If there is a common theme through this trilogy then it’s friendship. No matter what life throws at you – zombies, aliens, a fascist local parish council – no matter the women in your life, it’s your best mate who really loves you. He’s the one who’ll give up his life for you no matter how selfish, loser-like or uninterested he first appears. In Shaun, the best mate sacrifices himself so that Shaun can save the world and get the girl. In Fuzz, what’s holding the hero back is precisely his lack of a best mate. In The Worlds End, it’s the memory of happiness that a night out with your four male buds can give you, and the fact that no matter what water has passed under the bridge your best mates are still there for you.
Less exaltedly, the other common theme is pubs. In Shaun, the local pub was the sanctuary sought in light of a zombie apocalypse. In Hot Fuzz, the pub was the epicentre of police intelligence. The World’s End differs in having twelve pubs, with an epic pub crawl forming the spine of a plot in which the future of all of humanity is at stake.
As the trailer above proves, The World’s End is daft. Four mates attempt to finish a legendary pub crawl they first undertook when they were eighteen and end up confronting an alien infiltration. If Stephen King had written it, the aliens would have been child-stealing clowns who are actually spiders, but Pegg and Wright wrote it, so instead there are oodles of film and TV ‘homages’, lots of nostalgically great music (if you are, as they say, of a certain age). And it’s funny. Yes, funny.
What The World’s End most resembles is a lengthy episode of Spaced. Now, Spaced is one of my favourite TV comedies, which might tell you a lot about me, but it should also tell you that if you didn’t like Spaced you probably won’t like this. Equally, if you are one of those inexplicable Pegg haterz – if you resent or dislike the fanboy made good – then you really shouldn’t bother with this. He’s in his familiar manchild role here (albeit more of an obvious fuck-up, and with a most unflattering dyed-black bonce), so you can’t say you haven’t been warned. But personally I do like him. And I find it heartening that he, Nick Frost and Edgar Wright have managed to create two commercially and trans-Atlantically successful comedies, and look like following it up with a third. The World’s End works because it makes you laugh, which is after all what a comedy is supposed to do.
Of the trilogy I still find Shaun the most successful. Mostly, I think, because it was so beautifully self-contained. All of the action took place in small places and they eked out the comedic potential of a zombie apocalypse hitting Greater London really rather well. Grabbers and Attack the Block both recently tried and failed to do what Shaun did so effortlessly. The World’s End is far from flawless, but apart from Sacha Baron-Cohen as Borat, you’ll struggle to find TV comedy people translating their visions so soundly to the big screen.

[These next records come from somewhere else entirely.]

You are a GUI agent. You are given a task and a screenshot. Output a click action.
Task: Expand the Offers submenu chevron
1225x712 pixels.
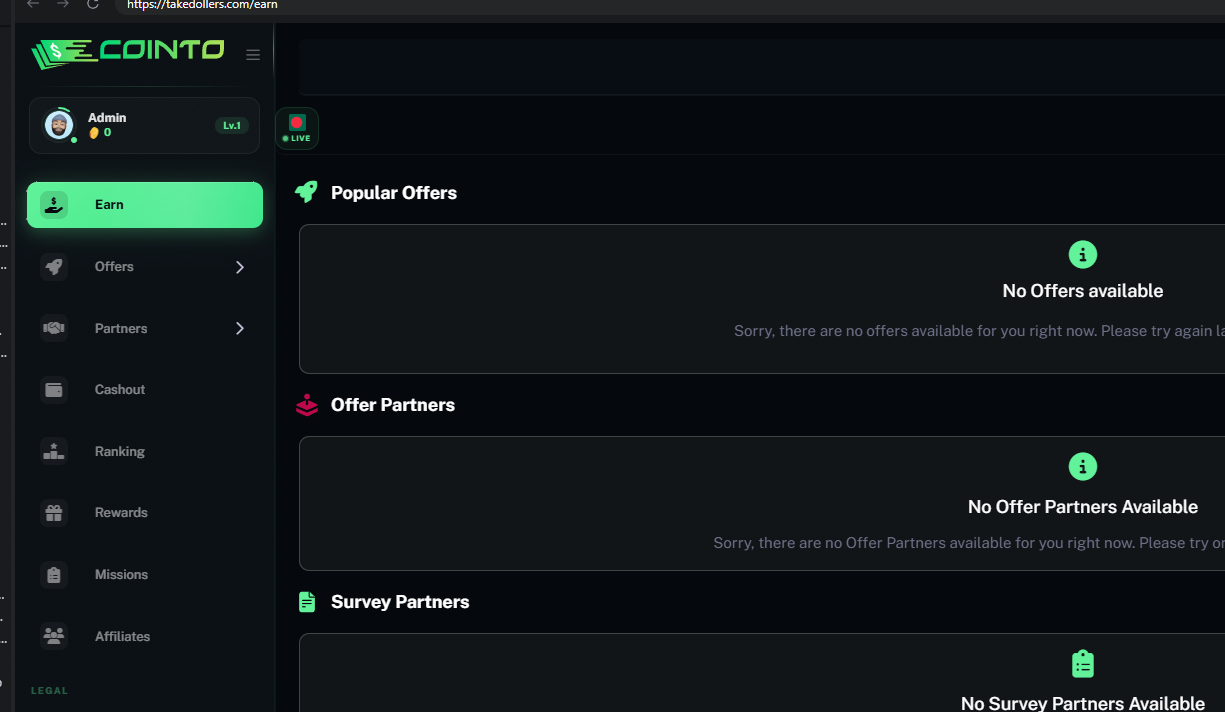pos(239,267)
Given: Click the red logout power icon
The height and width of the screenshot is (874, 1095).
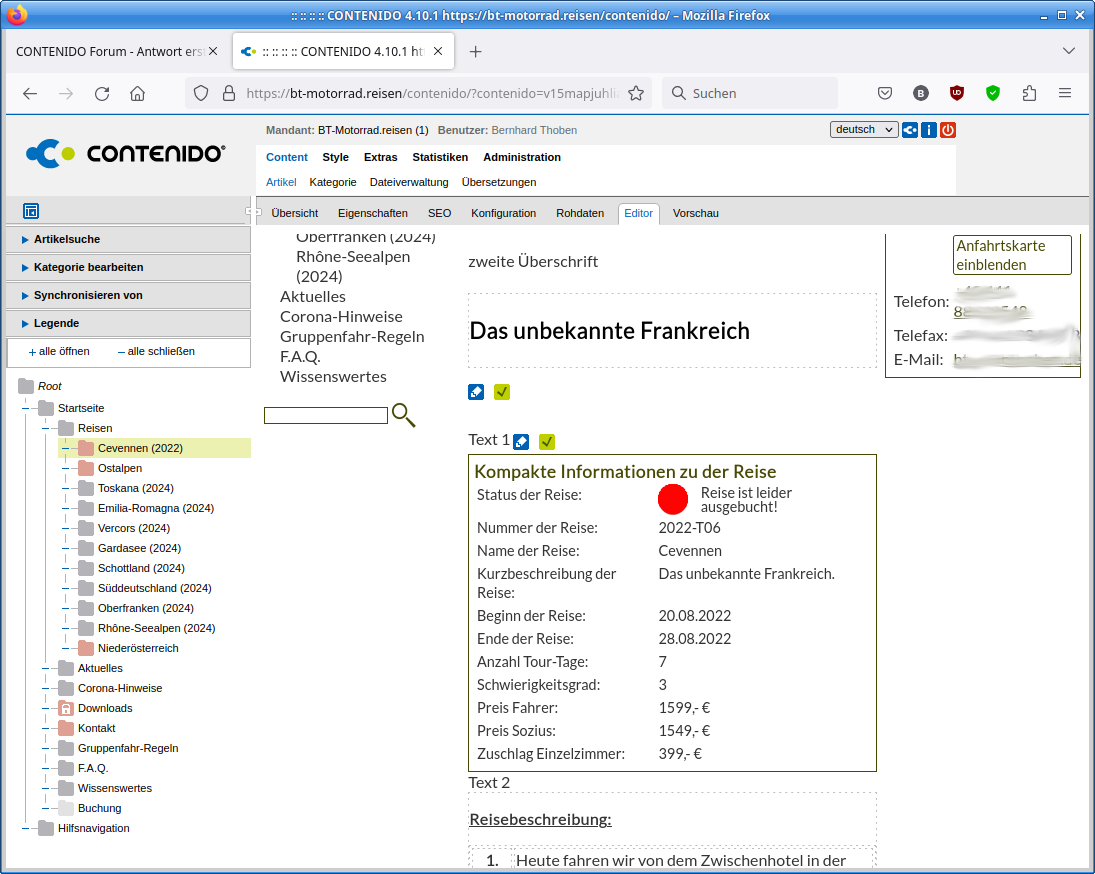Looking at the screenshot, I should tap(947, 130).
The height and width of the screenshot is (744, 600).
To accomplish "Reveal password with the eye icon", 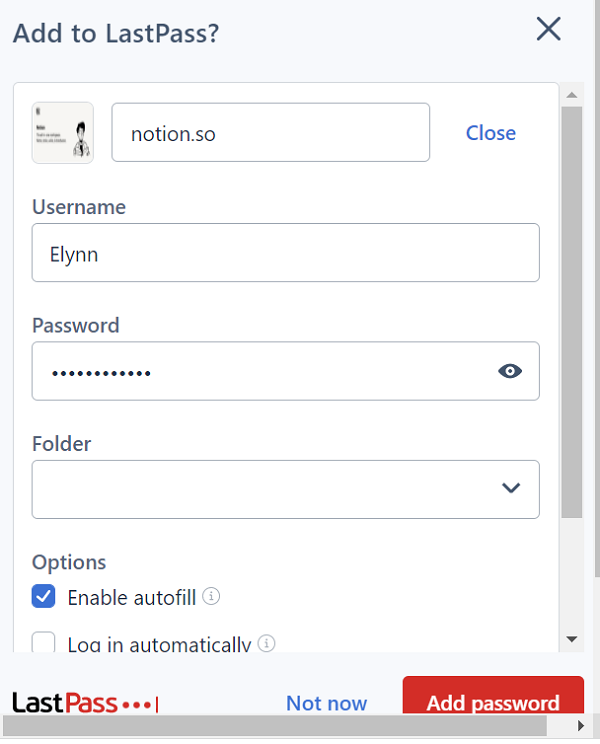I will click(x=510, y=371).
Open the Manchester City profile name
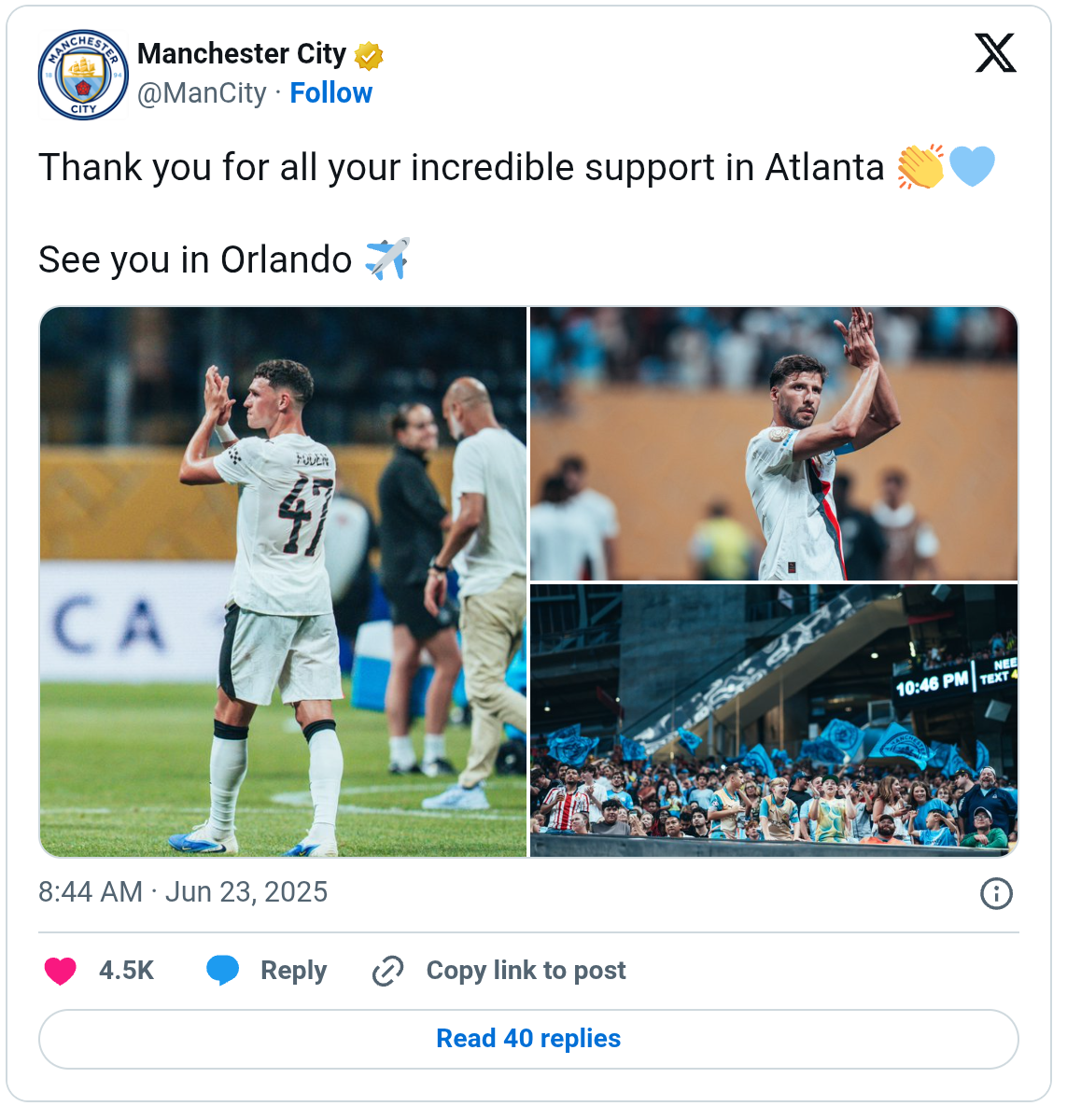The height and width of the screenshot is (1120, 1067). [x=242, y=54]
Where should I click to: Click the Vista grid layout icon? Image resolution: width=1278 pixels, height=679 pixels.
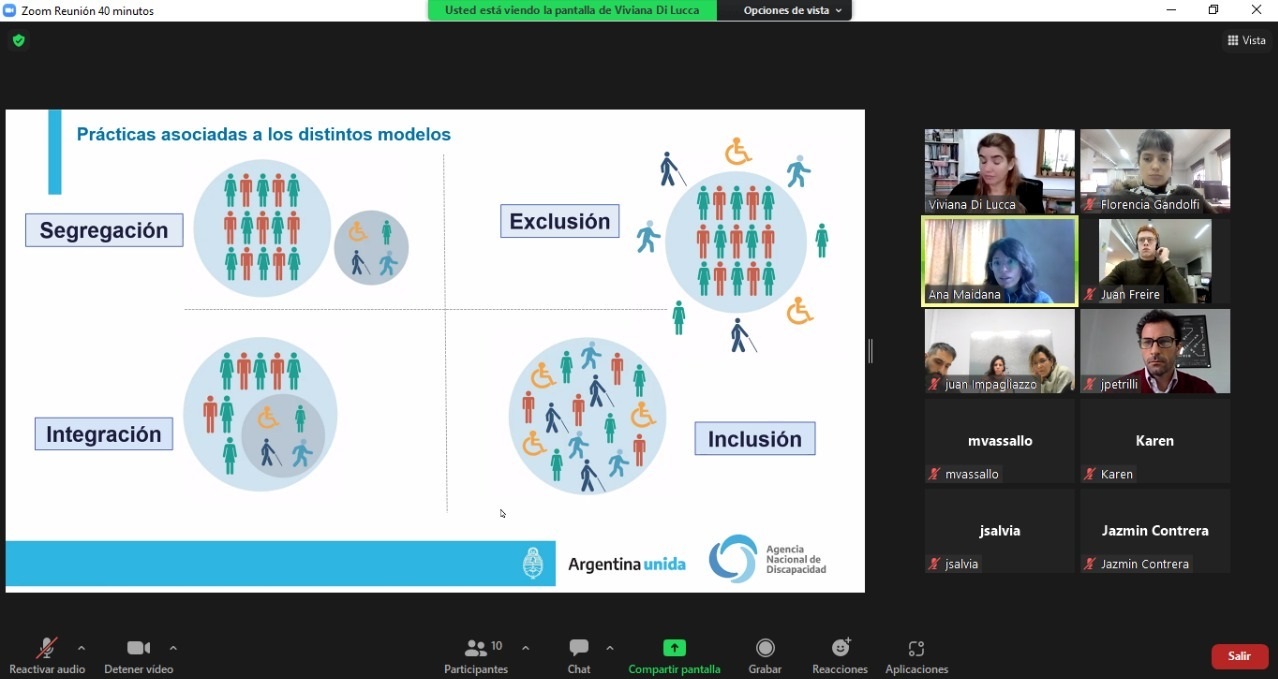click(x=1233, y=41)
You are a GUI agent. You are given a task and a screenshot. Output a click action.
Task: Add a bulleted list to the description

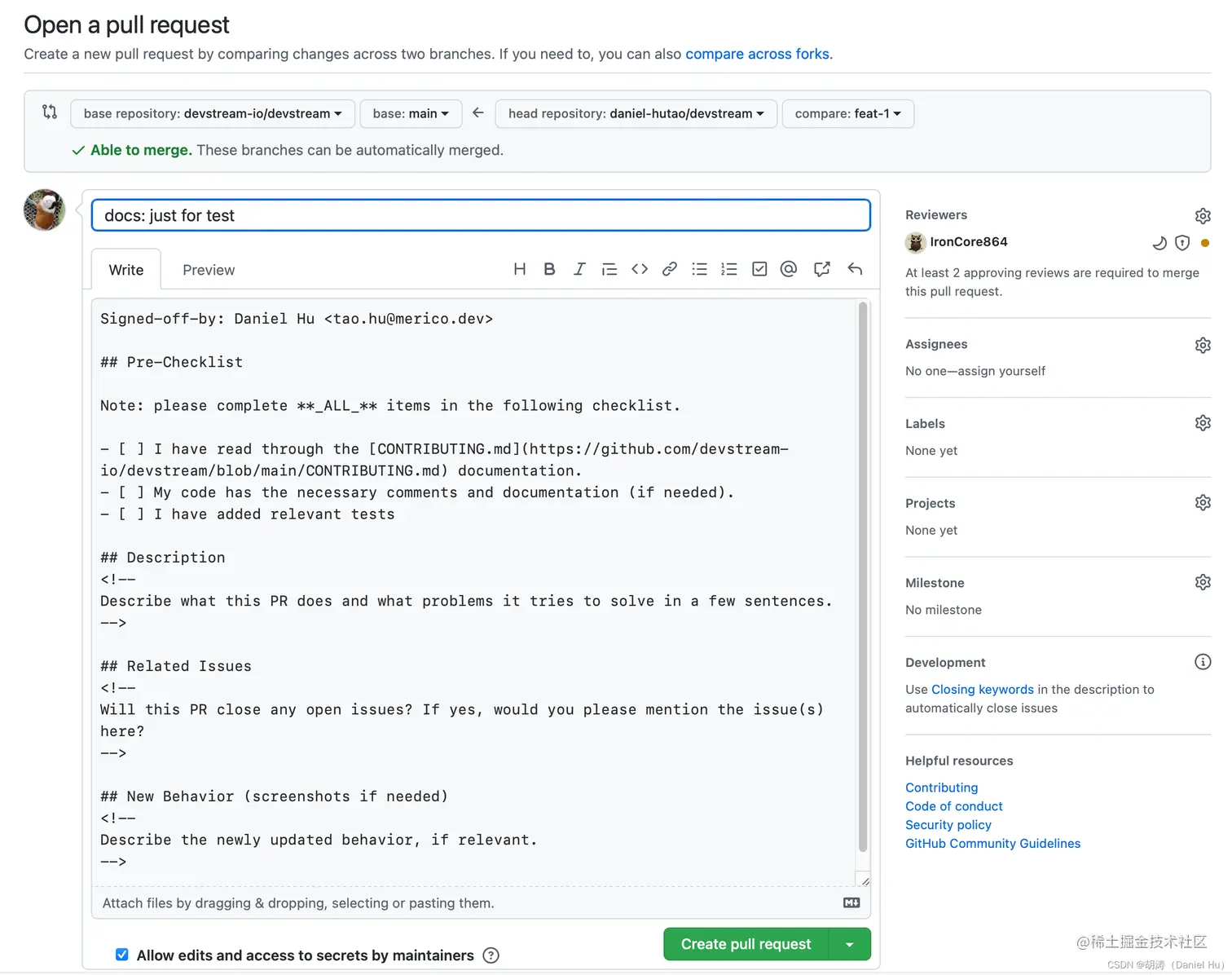coord(699,268)
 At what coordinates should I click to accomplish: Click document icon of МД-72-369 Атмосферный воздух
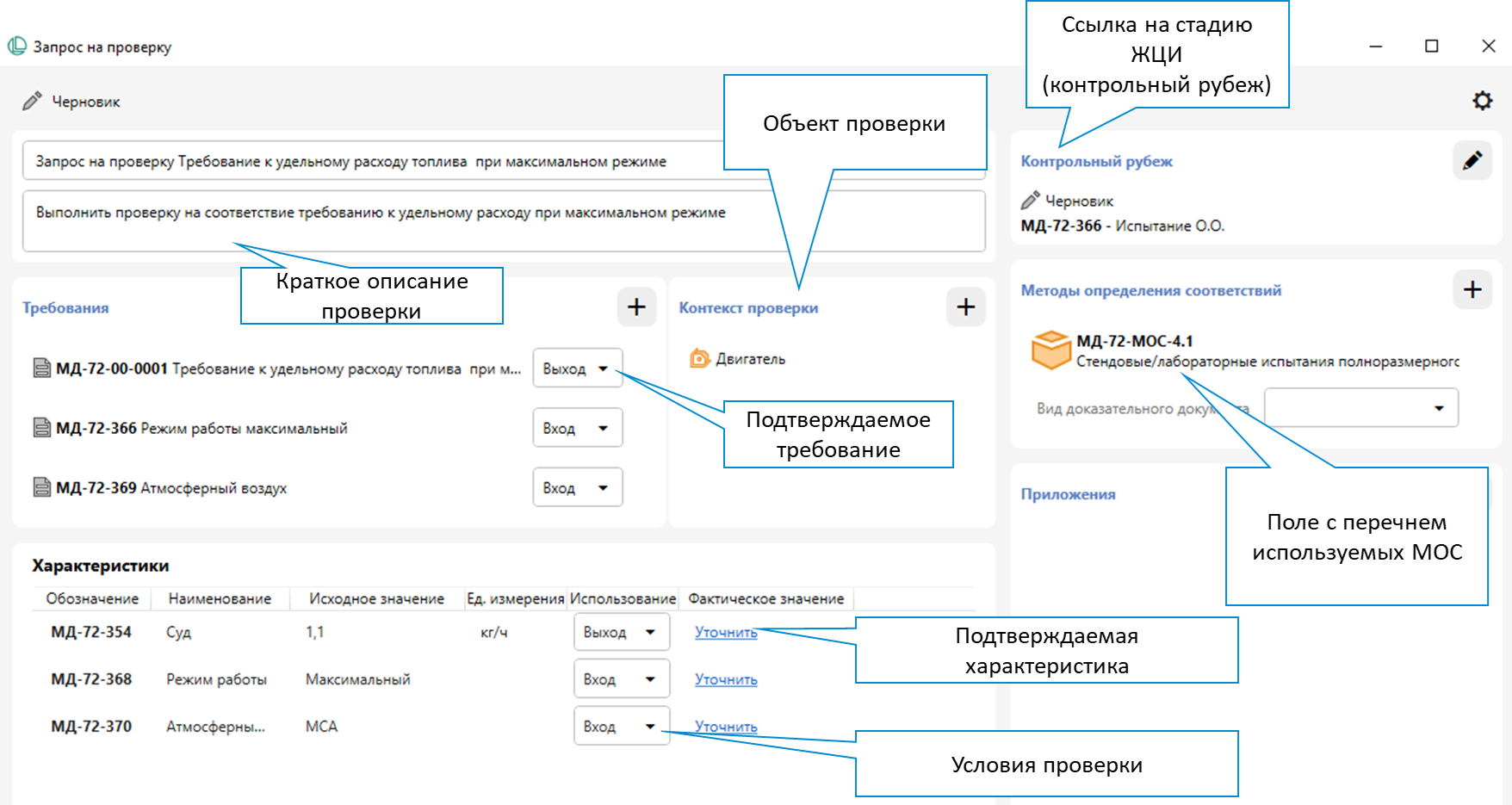coord(41,488)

Do the three films really make a trilogy? Is The World’s End a fitting farewell to what Shaun started? I think so. It takes themes from both its predecessors – the man child of Shaun, the community gone rotten of Fuzz – and brings them together. It has the Frost/Pegg friendship at its heart and it takes another big Hollywood blockbuster staple and successfully makes it very, very British. So if, like me, you liked Shaun and Fuzz, or if you just fancy a comedy that isn’t about Americans for a change, The World’s End is for you.